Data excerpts
^^^^^^^^

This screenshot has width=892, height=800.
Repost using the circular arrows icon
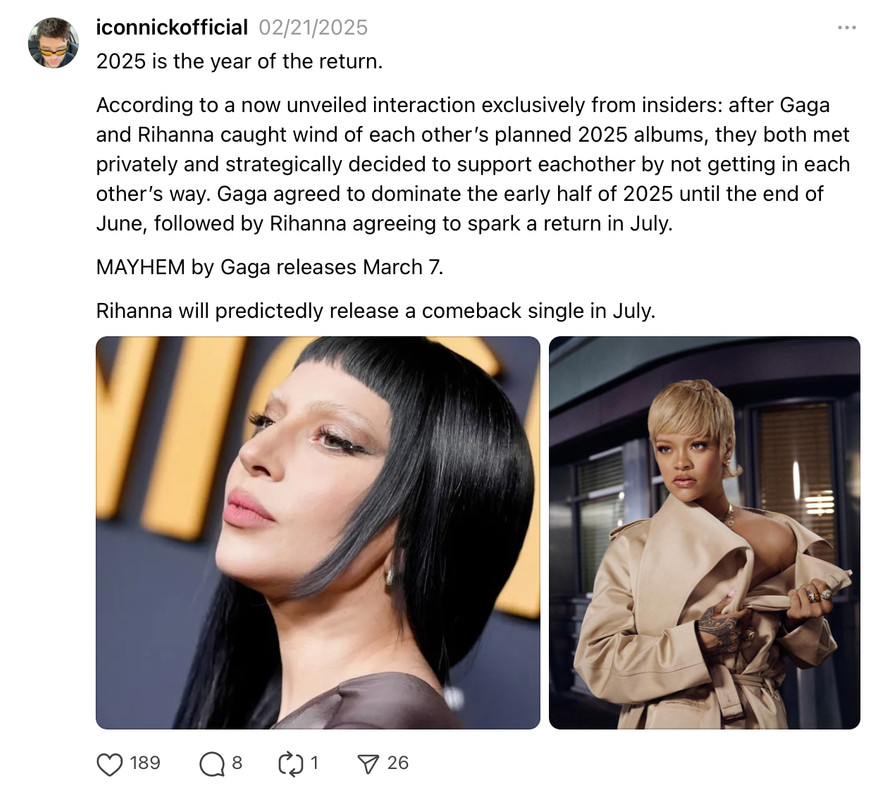(291, 764)
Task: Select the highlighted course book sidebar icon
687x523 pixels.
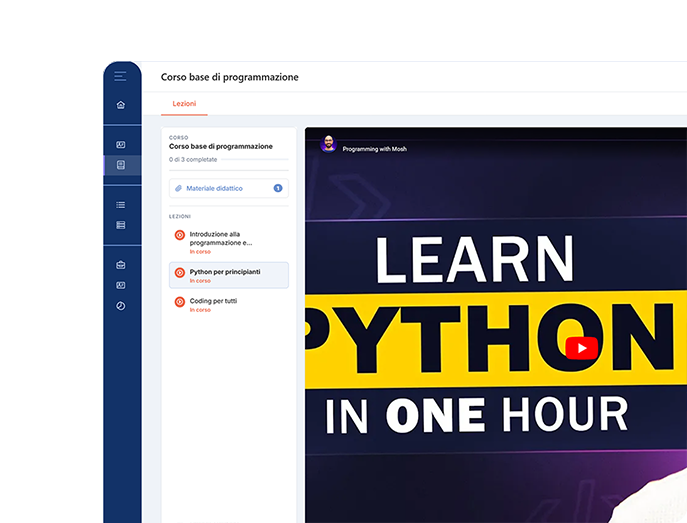Action: (x=120, y=165)
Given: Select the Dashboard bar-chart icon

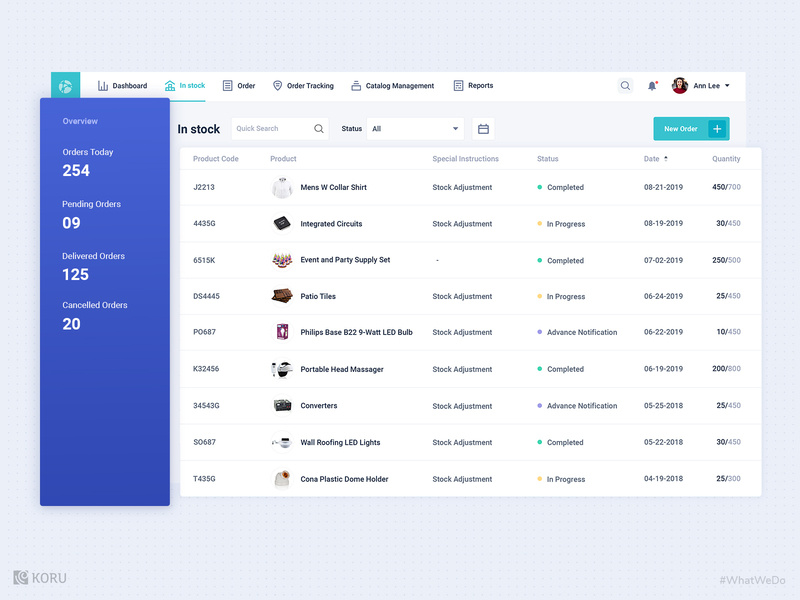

^^^^^^^^

TASK TO CARRY OUT ->
Check each line of the entries above, and show every one holding the word "Select".

RESPONSE TO THE EXERCISE ->
Task: Select the highlighted course book sidebar icon
Given: Select the Dashboard bar-chart icon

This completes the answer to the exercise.